WORK TO BE COMPLETED: Exact copy, pictures excluded: write out every line below.

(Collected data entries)

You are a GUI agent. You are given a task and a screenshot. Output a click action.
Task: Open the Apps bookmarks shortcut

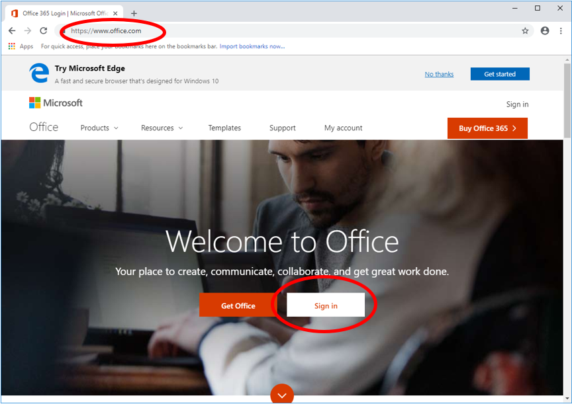21,46
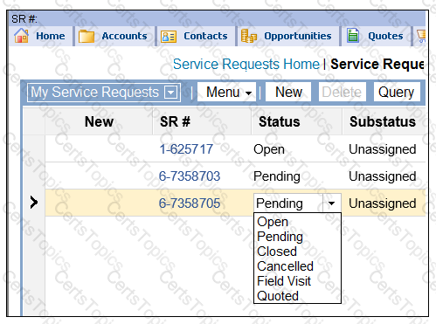Click the Substatus column header
436x324 pixels.
(383, 121)
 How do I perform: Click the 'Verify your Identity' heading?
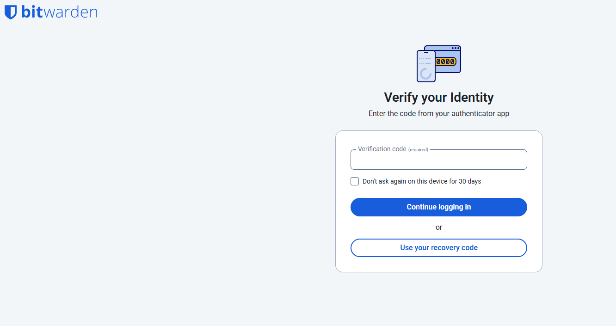pos(438,97)
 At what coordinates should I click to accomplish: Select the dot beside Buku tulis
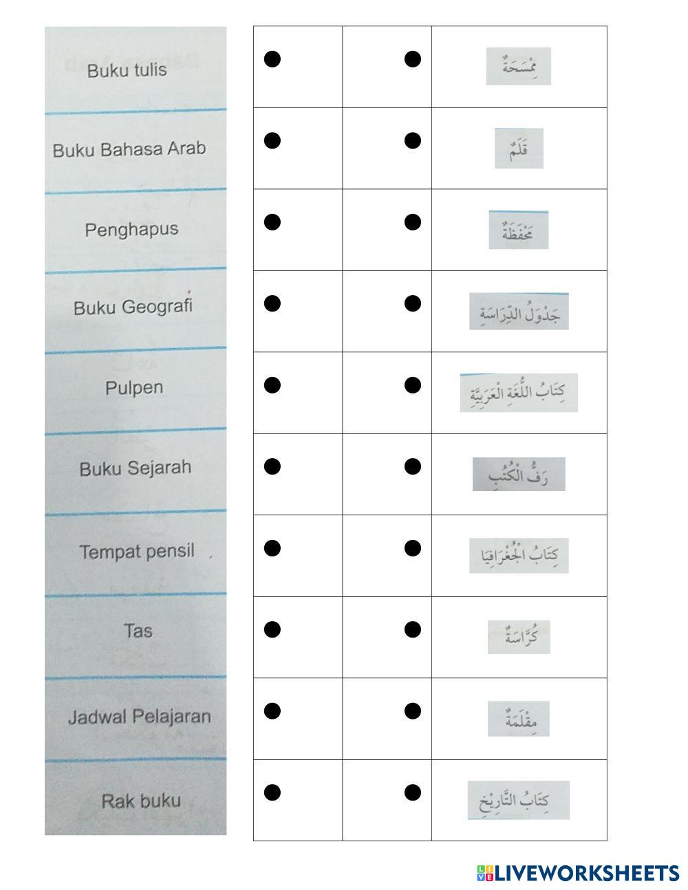click(272, 59)
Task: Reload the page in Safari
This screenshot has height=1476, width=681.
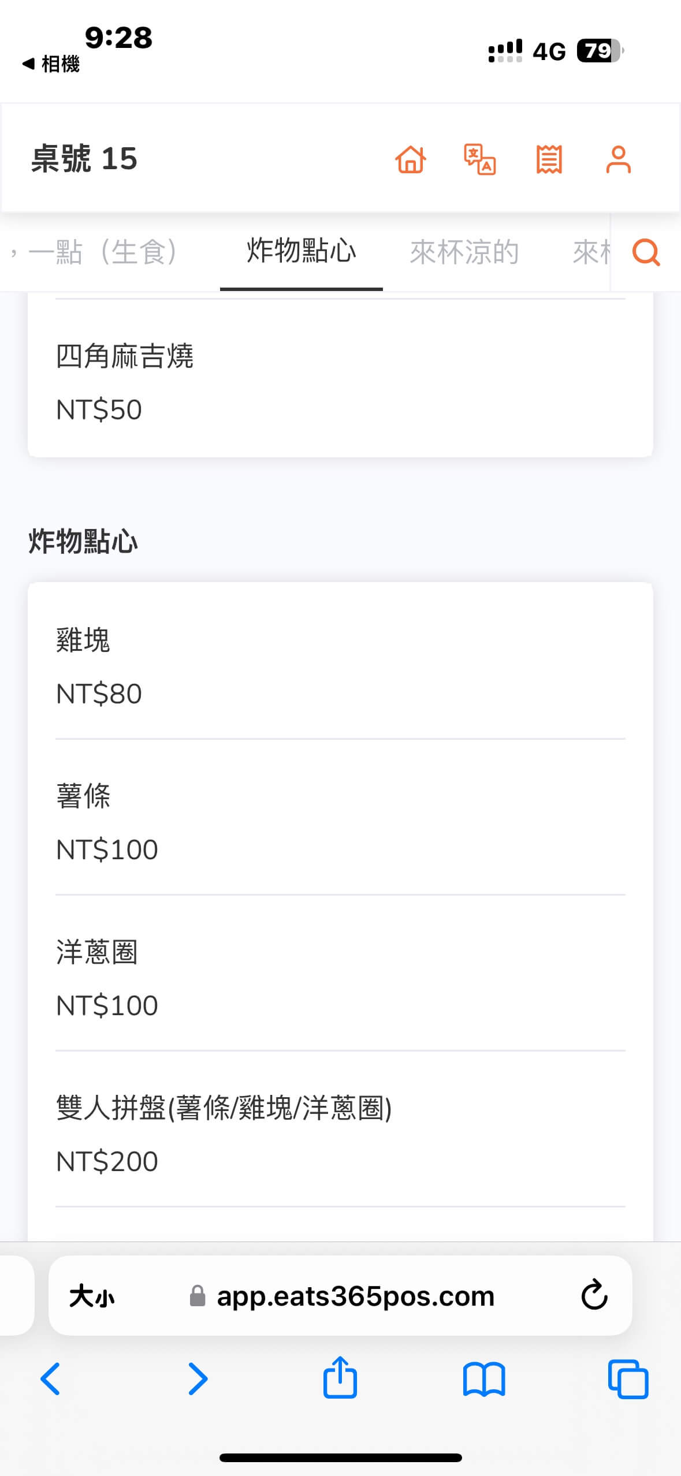Action: (594, 1295)
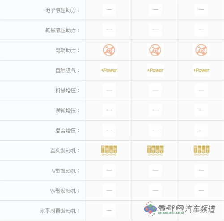The image size is (224, 221).
Task: Click the shangdu.com watermark logo
Action: 164,209
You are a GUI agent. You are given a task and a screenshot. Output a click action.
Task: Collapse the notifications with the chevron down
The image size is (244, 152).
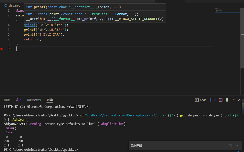(237, 146)
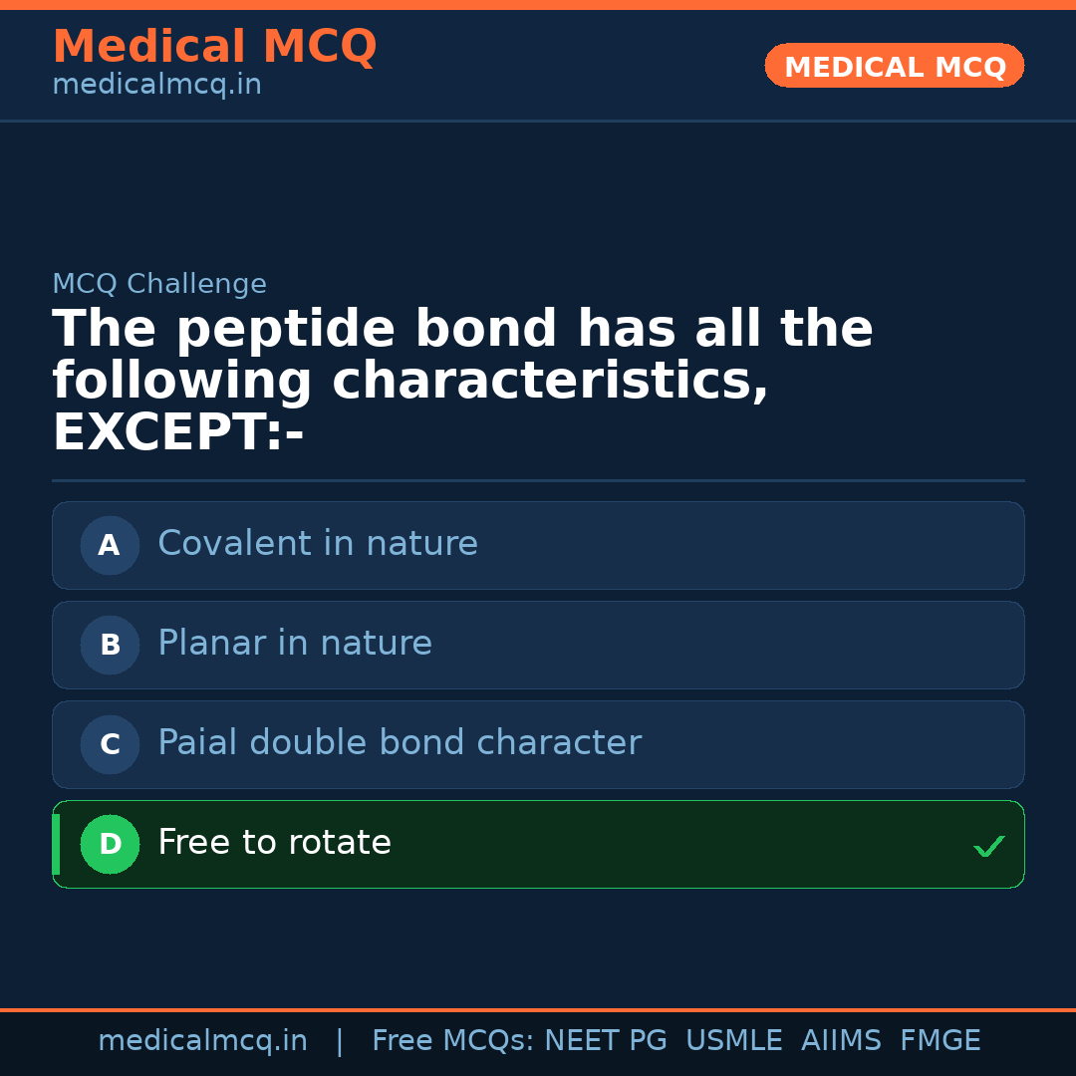This screenshot has width=1076, height=1076.
Task: Expand the question text area
Action: (x=462, y=379)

TASK RESULT:
You are a GUI agent. You are given a task and a screenshot. Output a click action.
Task: Open the Apps bookmarks shortcut

21,46
Click the Substatus column header
436x324 pixels.
(383, 121)
 How do I perform: Click the 'Verify your Identity' heading?
pos(438,97)
 At what coordinates should I click to accomplish: Select the dot beside Buku tulis
click(272, 59)
Task: Reload the page in Safari
This screenshot has height=1476, width=681.
Action: (594, 1295)
The image size is (224, 221).
Task: Click the shangdu.com watermark logo
Action: 164,209
You are a GUI agent. You are given a task and a screenshot. Output a click action.
Task: Collapse the notifications with the chevron down
The image size is (244, 152).
(237, 146)
This screenshot has width=1076, height=1076.
Task: Expand the question text area
Action: (x=462, y=379)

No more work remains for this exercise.